Però tutte queste considerazioni rientrano nella logica del metodo storico critico che abbiamo utilizzato altre volte per quel tanto che ci è servito per migliorare la comprensione del testo, ma noi abbiamo sempre seguito il metodo sincronico, che legge il testo così come ci è pervenuto.
Resta comunque la difficoltà di comprendere questo capitolo che gli studiosi sono ad ogni modo concordi nel definirlo come il più difficile di Marco.
Per il lettore odierno riteniamo che la difficoltà maggiore risieda nella sua struttura che non segue i nostri canoni.
Dobbiamo tenere presente che per organizzare un’opera letteraria noi disponiamo di capitoli, paragrafi, segni d’interpunzione, parentesi, spazi, ecc. Gli antichi non disponevano di tutti questi strumenti e oltretutto scrivevano le parole tutte attaccate, ma malgrado questi limiti, riuscivano a strutturare gli scritti sistemando in un certo modo gli argomenti.
Mentre noi, in genere, poniamo prima le premesse e alla fine riportiamo la conclusione cioè, l’elemento più importante, essi usavano parole gancio, parole ripetute che costituivano una sorta di filo rosso che guidava il lettore, ripetizioni di argomenti e disponevano in modo particolare gli argomenti tanto da permettere di individuare facilmente la parte più importante.
Quindi se vogliamo comprendere questo capitolo di Marco dobbiamo fare lo sforzo di approcciare il metodo che ha usato il suo autore.
Troviamo anzitutto quattro versetti che hanno solo una funzione di ambientazione. “Solo”, si fa per dire, se teniamo presente quanto detto nella lettura precedente.
Mc 13:1 «Mentre usciva dal tempio, un discepolo gli disse: «Maestro, guarda che pietre e che costruzioni!». 2 Gesù gli rispose: «Vedi queste grandi costruzioni?

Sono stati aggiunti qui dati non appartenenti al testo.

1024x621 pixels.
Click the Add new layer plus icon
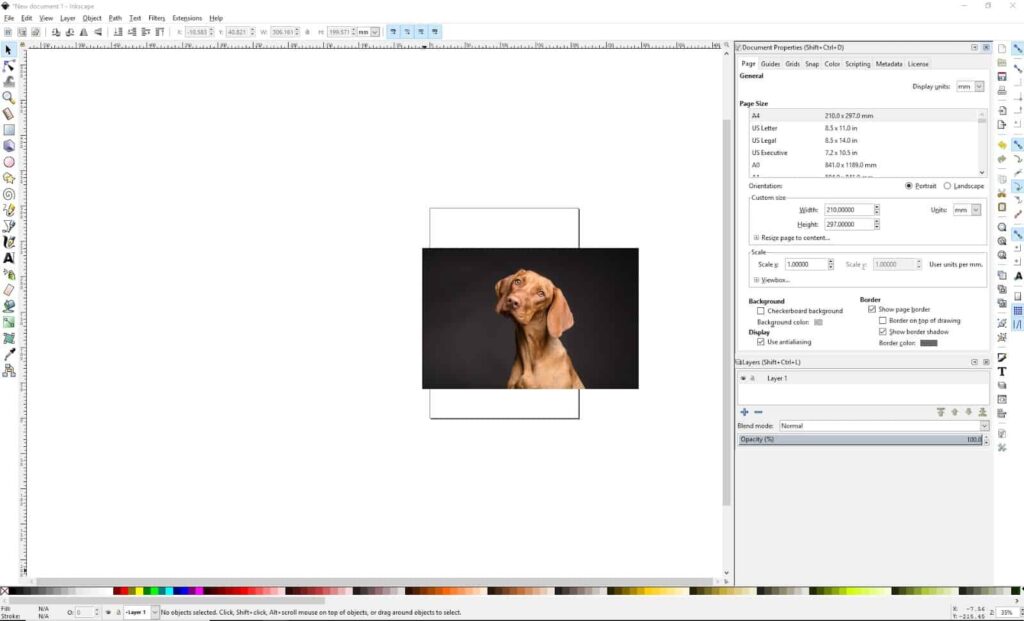744,412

Non rimarrà qui pietra su pietra, che non sia distrutta». 3 Mentre era seduto sul monte degli Ulivi, di fronte al tempio, Pietro, Giacomo, Giovanni e Andrea lo interrogavano in disparte: 4 «Dicci, quando accadrà questo, e quale sarà il segno che tutte queste cose staranno per compiersi?».

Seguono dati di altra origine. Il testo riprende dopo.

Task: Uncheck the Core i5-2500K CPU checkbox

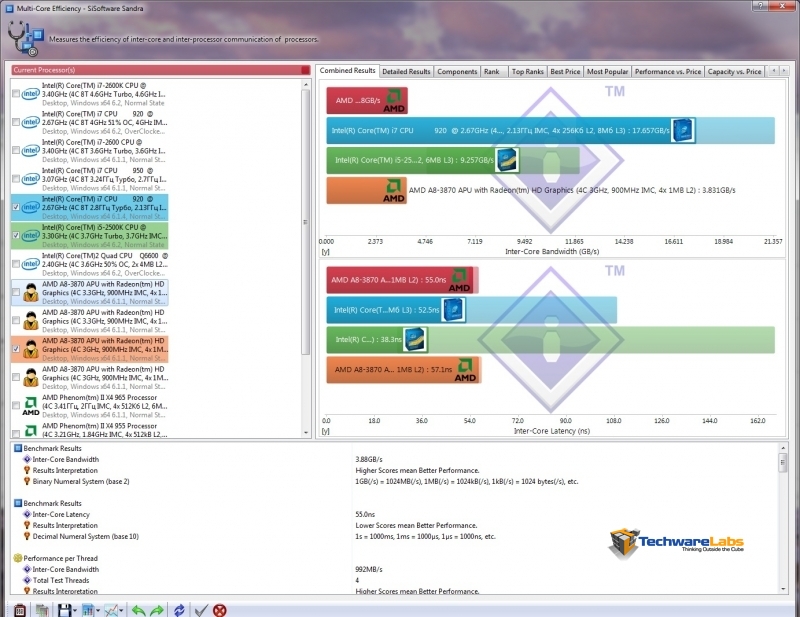Action: click(16, 236)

Se la lettura precedente ha messo in campo la fine di una relazione tra Dio e il suo popolo imperniata nel Tempio, questi versetti ribadiscono che Gesù è uscito dal Tempio e poi si trova seduto sul Monte degli Ulivi. Tanto per cambiare si è diretto verso Oriente.
Il frequentatore della Bibbia non può perdere di vista che si tratta della direzione seguita dalla Gloria /Kavod quando alla vigilia della caduta di Gerusalemme attorno al 580 a. C. abbandona il Tempio e la Città Santa, Ez 10,18ss. Lettura 74
Allora non siamo fuori strada se affermiamo che anche in questo passo si segnala che la Gloria di Dio / Gesù ha abbandonato ancora una volta il Tempio e la Città Santa.
Seduto presso il Monte degli Ulivi viene interrogato da quattro dei suoi discepoli. Tra di essi i soliti Pietro, Giacomo, Giovanni, quelli presenti nei momenti cruciali del vita del Maestro, i momenti rivelativi.
1- sono i primi chiamati a seguirlo mentre stavano facendo il loro mestiere di pescatori presso il Mare di Galilea, 1,13ss; Lettura 13.
2- sono presenti quando viene risuscitata la figlia di Giairo 5,37; Lettura 39.
3- erano presenti sul monte quando è avvenuta la Trasfigurazione 9,2 ss; Lettura 61.
4- saranno presenti nell’orto del Getzemani quando Gesù svolgerà la sua “battaglia” con il Padre 14,33.
Questo ci avverte che il discorso che Gesù sta per fare è particolarmente importante: è un discorso rivelativo.
In greco “rivelazione” si dice: “Apocalypsis”.